◆ Lesetext ◆

Die Beziehungen zwischen der Schweiz und dem Fürstentum Liechtenstein auf dem Gebiet der Sozialen Sicherheit sind derzeit durch das Abkommen vom 8. März 1989 in der Fassung des Zusatzabkommens vom 9. Februar 1996 geregelt. Dieses Abkommen erfasst die üblichen Versicherungszweige, enthält aber keine Regelung im Bereich der beruflichen Vorsorge.

Seit einiger Zeit häuften sich die Anfragen von Personen, die ihr Freizügigkeitsguthaben wegen eines Stellenwechsels zu einem liechtensteinischen Arbeitgeber von einer schweizerischen auf eine liechtensteinische Vorsorgeeinrichtung übertragen wollten. Mangels gesetzlicher Grundlagen mussten die Vorsorgeeinrichtungen diese Anfragen ablehnen.

Aus diesem Grund stellte Liechtenstein das Begehren, in der beruflichen Vorsorge eine zwischenstaatliche Rechtsgrundlage zu schaffen, die die Übertragung der Freizügigkeitsguthaben von Vorsorgeeinrichtungen des einen Staates in diejenigen des anderen Staates regelt.

◆ Bereitgestelltes Material ◆
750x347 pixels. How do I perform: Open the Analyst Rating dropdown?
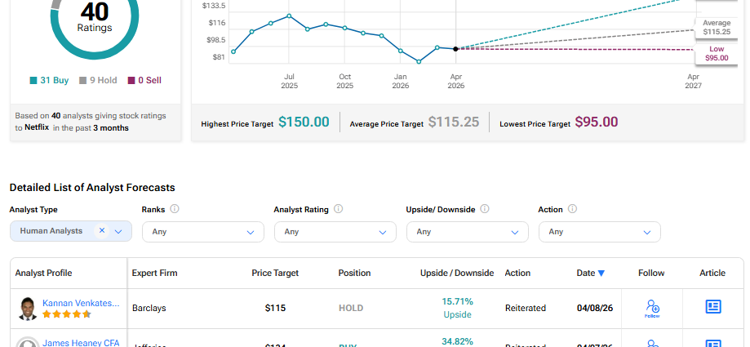coord(335,232)
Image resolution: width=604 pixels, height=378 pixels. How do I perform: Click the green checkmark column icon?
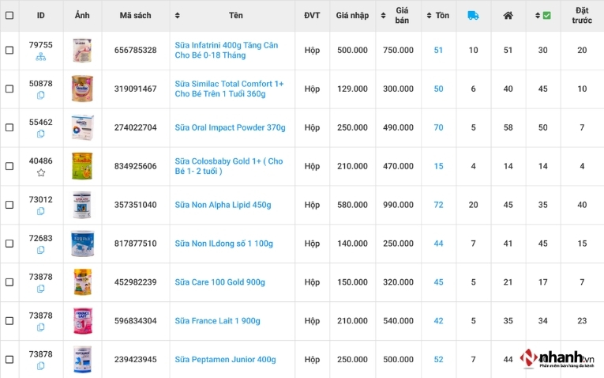coord(546,16)
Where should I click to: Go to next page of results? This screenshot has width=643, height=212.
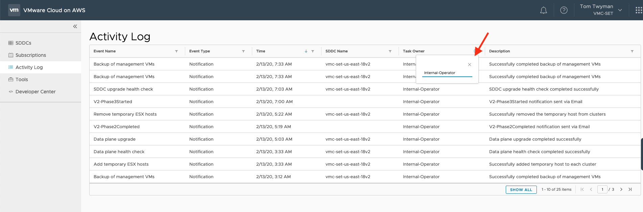[621, 189]
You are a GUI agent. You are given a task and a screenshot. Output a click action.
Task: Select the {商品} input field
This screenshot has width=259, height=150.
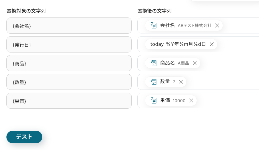69,63
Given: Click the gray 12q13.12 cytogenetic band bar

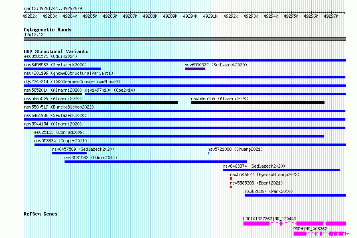Looking at the screenshot, I should point(185,39).
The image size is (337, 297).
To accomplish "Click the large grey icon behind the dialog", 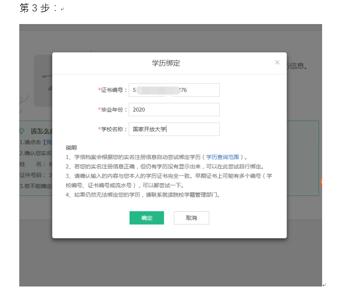I will coord(43,81).
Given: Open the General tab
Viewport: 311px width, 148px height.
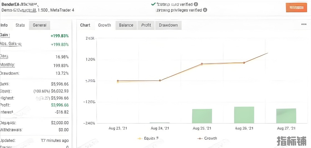Looking at the screenshot, I should pos(40,25).
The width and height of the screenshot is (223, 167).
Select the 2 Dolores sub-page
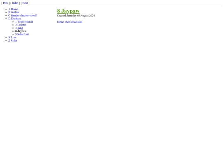click(21, 25)
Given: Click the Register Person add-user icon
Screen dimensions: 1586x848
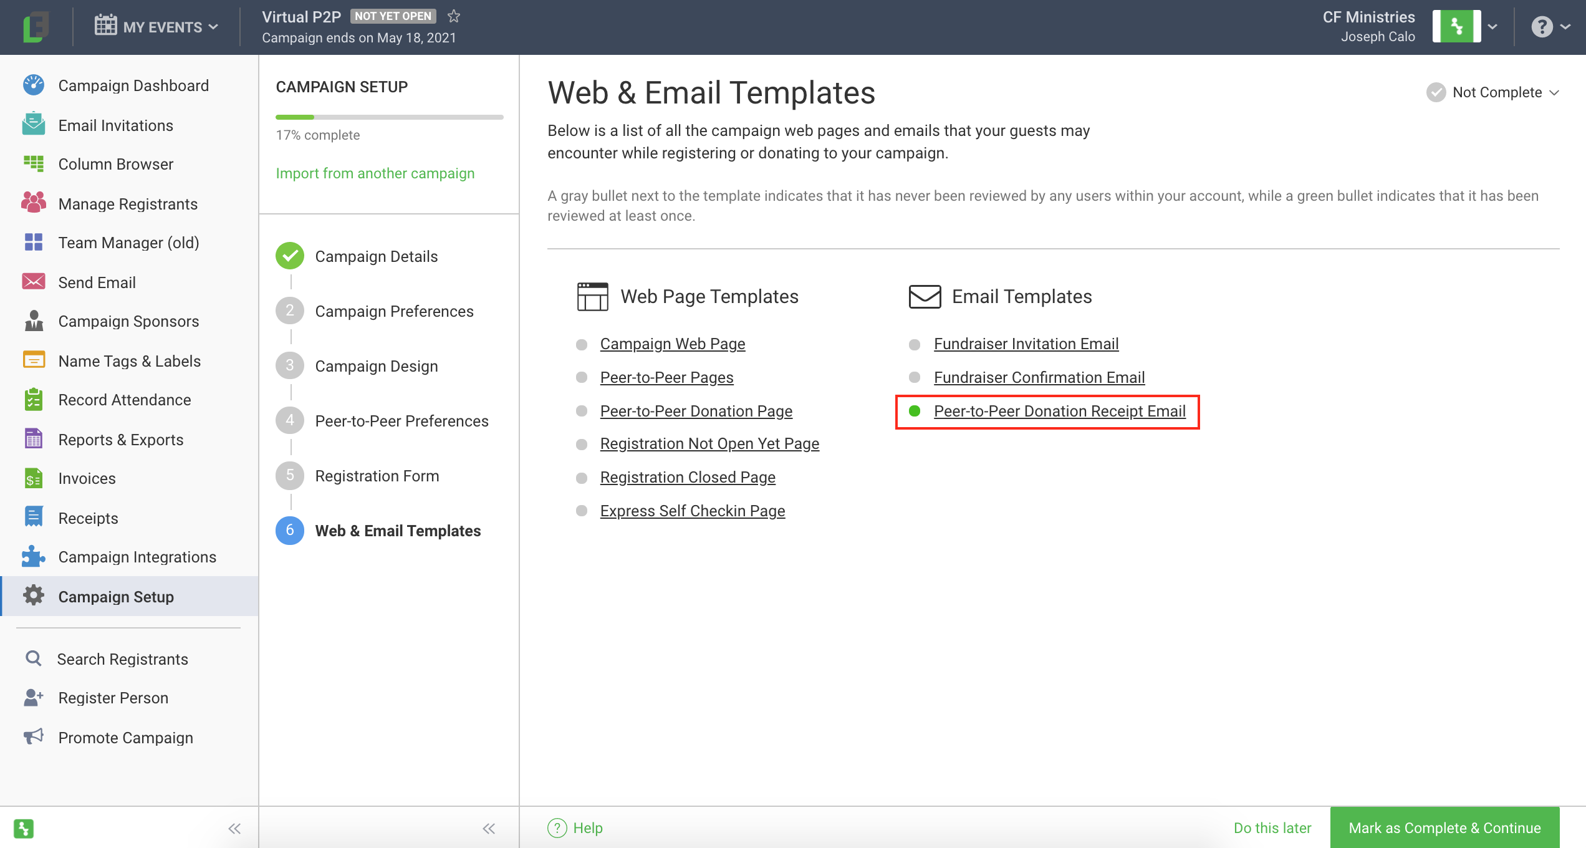Looking at the screenshot, I should click(34, 697).
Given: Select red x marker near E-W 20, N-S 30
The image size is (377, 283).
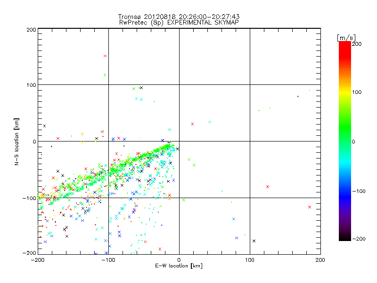Looking at the screenshot, I should click(x=192, y=124).
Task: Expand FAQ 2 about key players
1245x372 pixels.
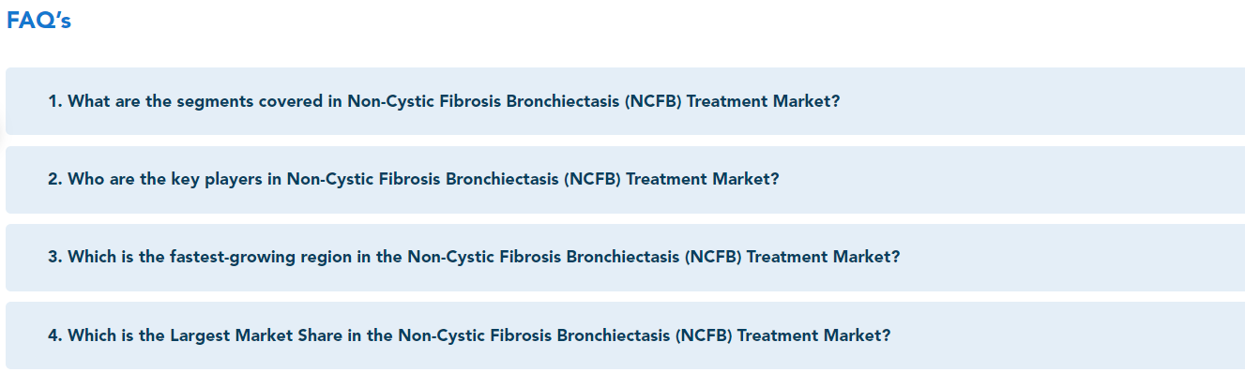Action: pyautogui.click(x=625, y=179)
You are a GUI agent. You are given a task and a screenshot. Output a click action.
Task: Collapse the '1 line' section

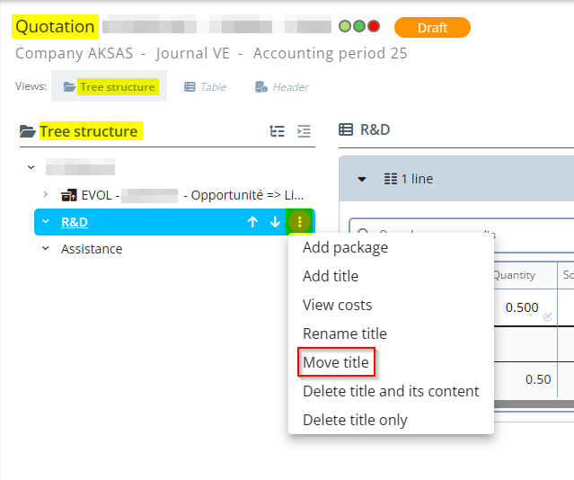(x=362, y=179)
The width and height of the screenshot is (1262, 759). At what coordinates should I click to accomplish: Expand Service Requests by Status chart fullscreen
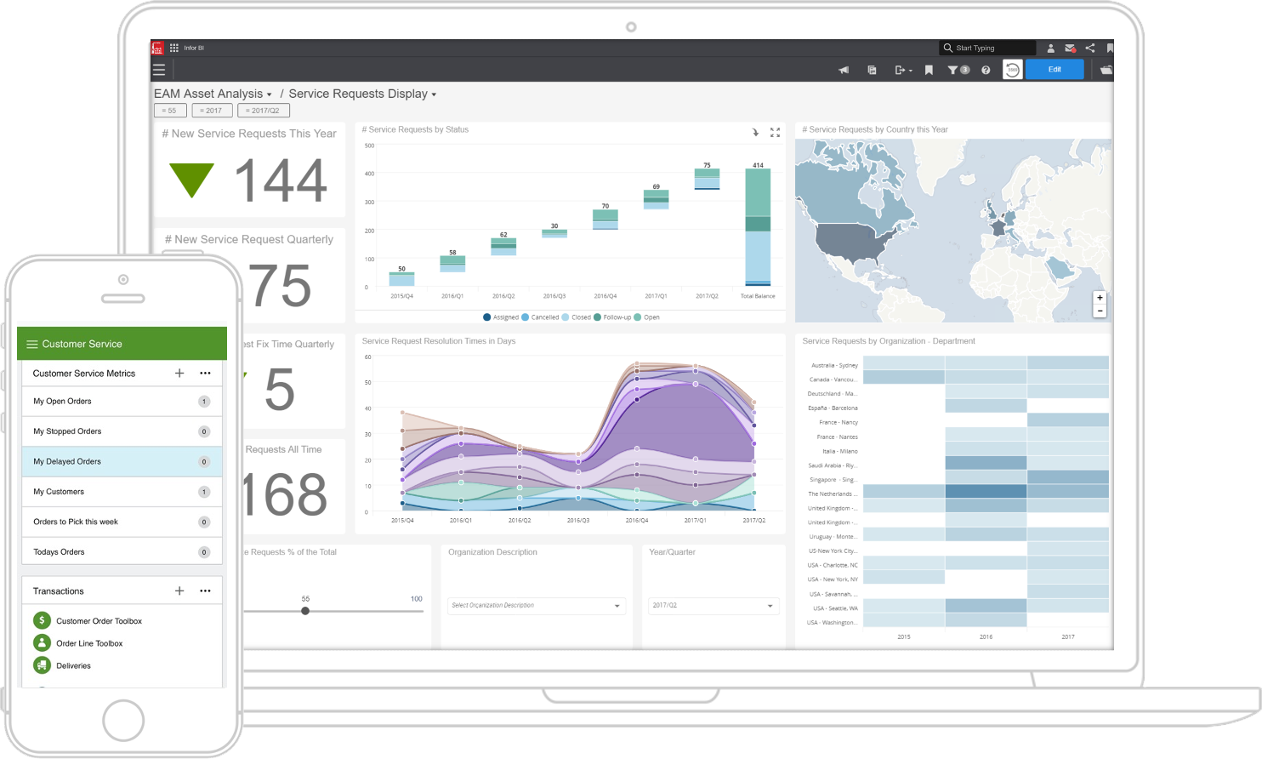click(x=775, y=133)
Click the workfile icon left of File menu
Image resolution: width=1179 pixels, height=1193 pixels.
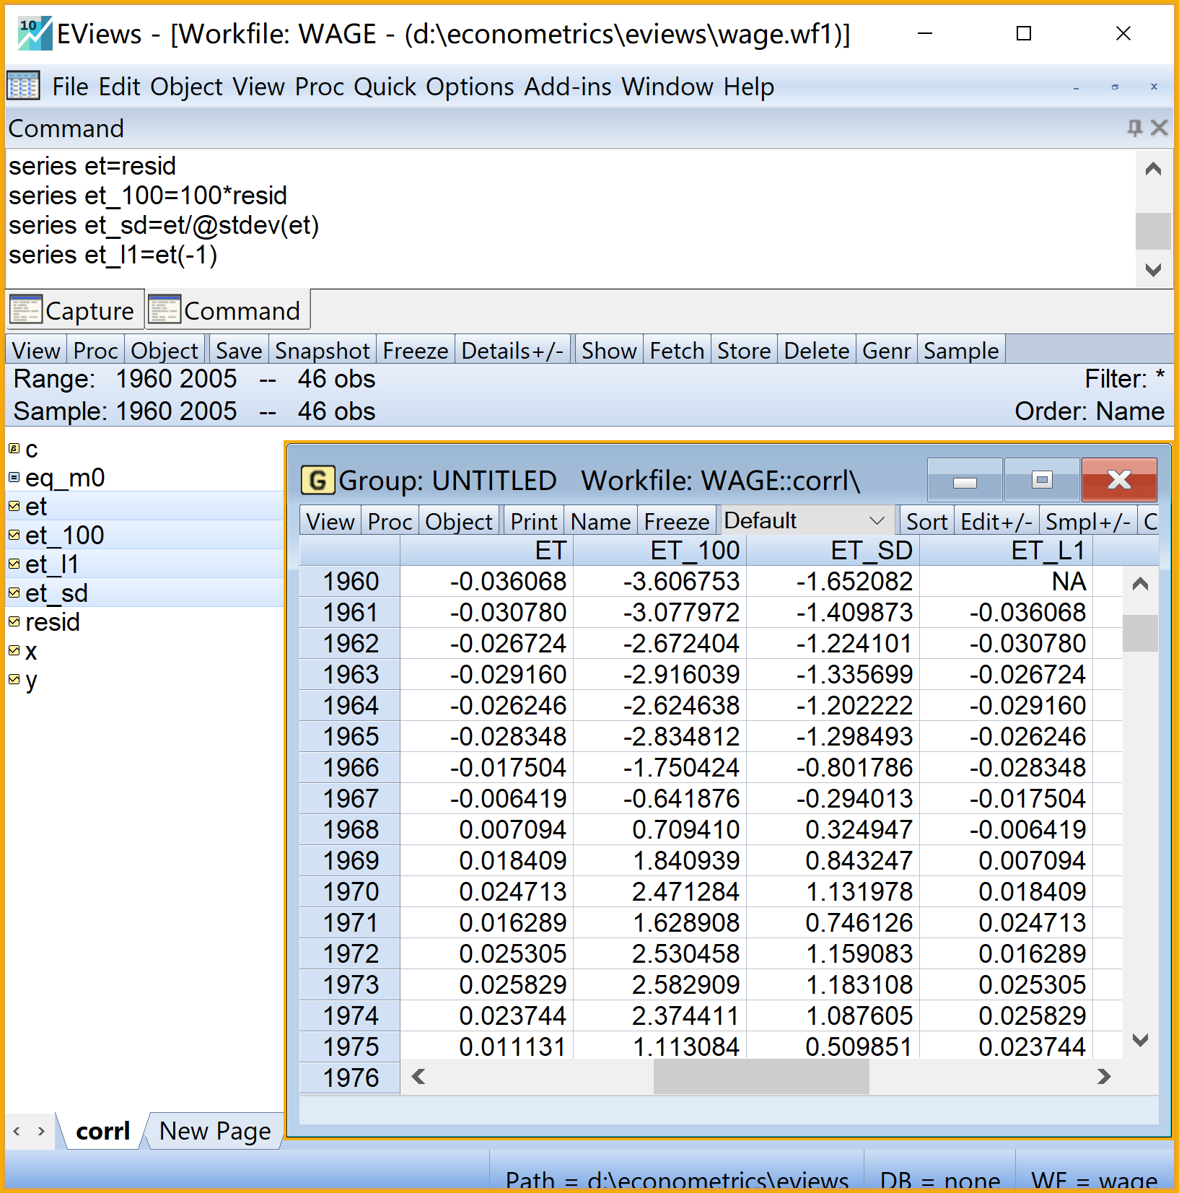23,87
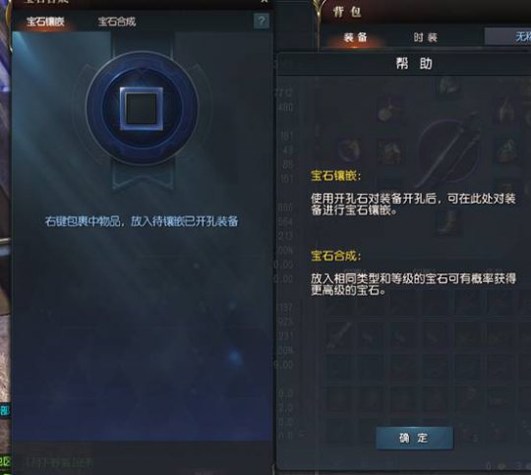This screenshot has height=475, width=531.
Task: Click the 帮助 dialog title bar
Action: click(414, 64)
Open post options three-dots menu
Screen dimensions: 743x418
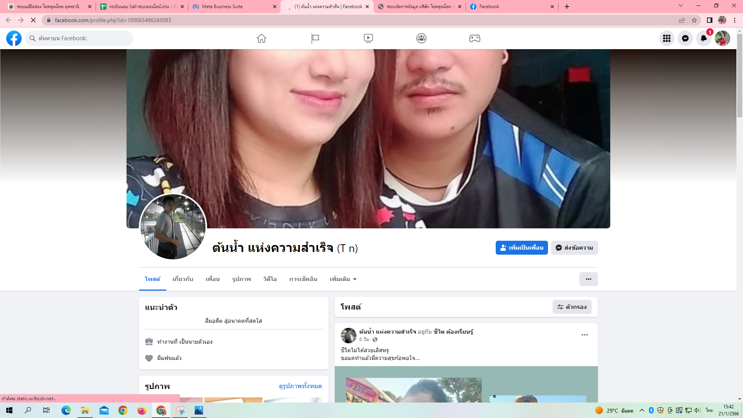pyautogui.click(x=584, y=335)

◆ Übungsaufgaben ◆
a: Können Sie im Text zur beruflichen Vorsorge zwischen der Schweiz und Liechtenstein den Abschnitt von „Aus diesem Grund“ bis „anderen Staates regelt.“ wortgetreu abschreiben?
b: Wie geht der Text zur beruflichen Vorsorge zwischen der Schweiz und Liechtenstein nach seinem letzten Satz weiter? Setzen Sie ihn fort.

◆ Schriftliche Antworten ◆
a:
Aus diesem Grund stellte Liechtenstein das Begehren, in der beruflichen Vorsorge eine zwischenstaatliche Rechtsgrundlage zu schaffen, die die Übertragung der Freizügigkeitsguthaben von Vorsorgeeinrichtungen des einen Staates in diejenigen des anderen Staates regelt.

b:
1.2

Bedeutung des Zweiten Zusatzabkommens

Fast 4000 schweizerische Arbeitskräfte fahren heute als Grenzgängerinnen oder Grenzgänger täglich zu ihrer Arbeit nach Liechtenstein. Es ist im Interesse solcher Personen, dass schweizerische Freizügigkeitsguthaben auf die Vorsorgeeinrichtung des liechtensteinischen Arbeitgebers übertragen werden können, damit dort ihre berufliche Vorsorge ohne Unterbruch weiter aufgebaut werden kann. Umgekehrt ist mit der zwischenstaatlichen Übertragung der Freizügigkeitsleistung der Vorsorgezweck, nämlich die Erhaltung des Vorsorgeschutzes, auch bei der Rückkehr zu einem schweizerischen Arbeitgeber gewährleistet.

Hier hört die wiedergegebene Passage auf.